HANOVER, Va. (WTVR) The National Day of Prayer was celebrated, again, at the historic Polegreen Presbyterian Church site in Hanover County, considered the cradle of religious freedom and civil liberty.
It was here that religious rebels fomented a bloodless revolution against the Anglican Church, which was the controlling religion of the Brits.
“In the 1740s, the Hanover Dissenters – that is dissenting against the official religion of the colony – began to assemble in this place,” said historian Bob Bluford after the prayer day ceremony.
First they held meetings, where they’d read scripture. Then a simple frame church was built.
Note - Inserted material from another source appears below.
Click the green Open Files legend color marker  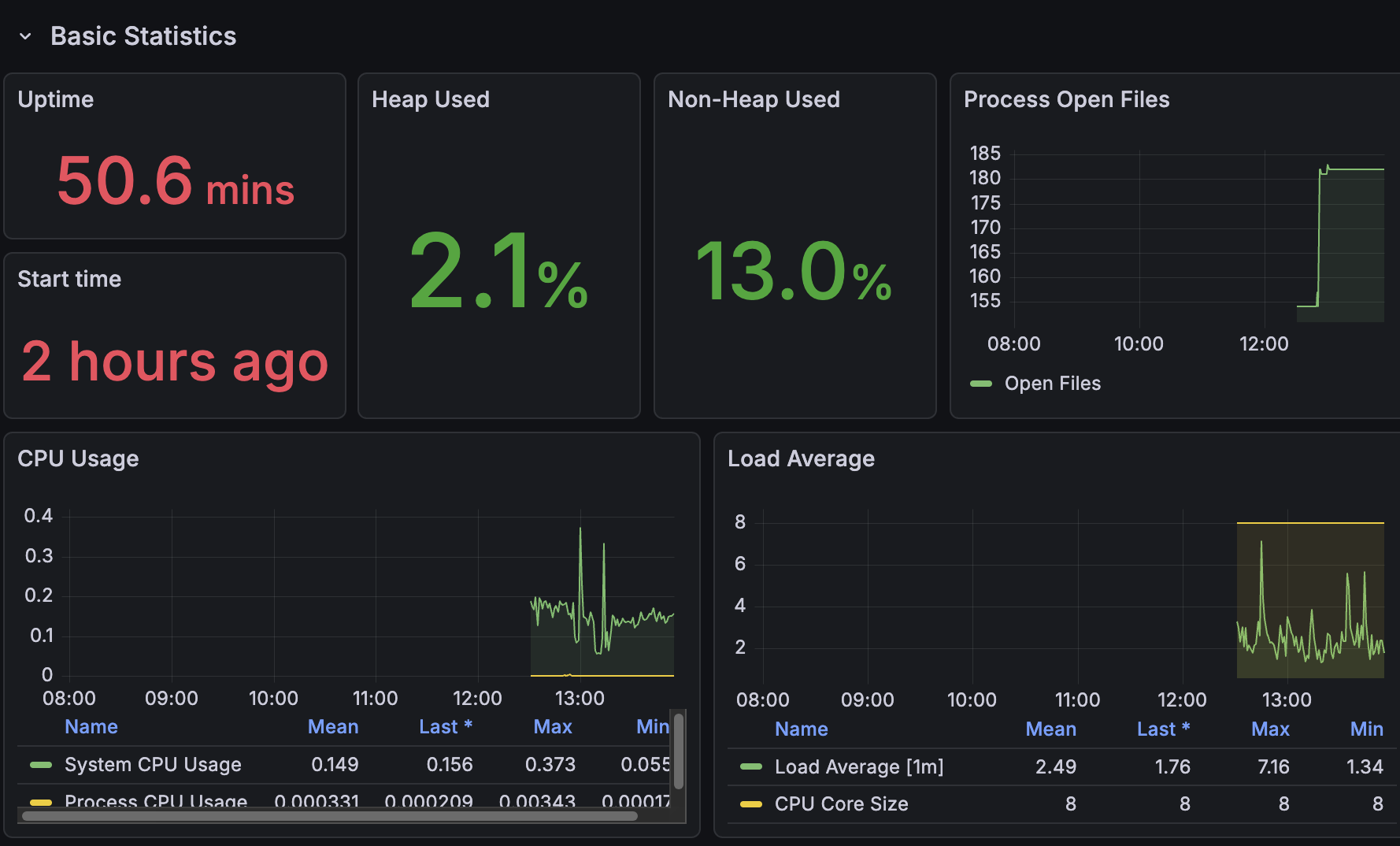[981, 384]
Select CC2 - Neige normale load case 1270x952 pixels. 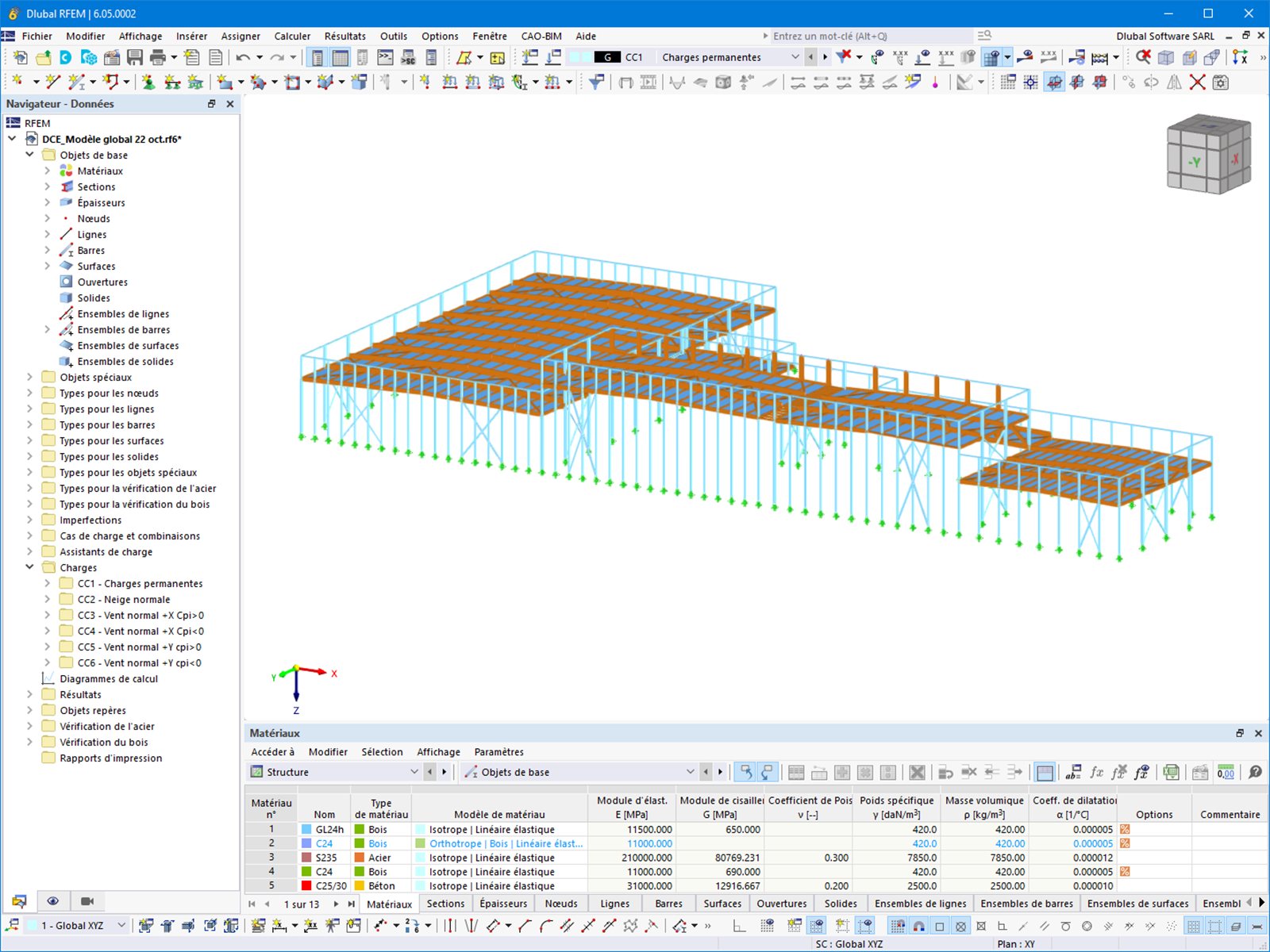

Virginia Governor Sir William Gooch gave them his blessings to hold religious services – practically heresy.
“Patrick Henry, as a boy 11 years old came to this very spot with his mother,” Bluford said.
“And on the way home from church his mother would make young Patrick, the boy, recite what he had heard the minister, Samuel Davies, say . . . Before Patrick Henry died, he said that Samuel Davies taught him how to be an orator.”
The services also likely cemented Patrick Henry’s posture as a radical fighting for local rule over a central government that could use things like religion to control the masses.
This spot in Hanover, as well as Patrick Henry’s place in it, explain why we have both freedom of religion and freedom from religion.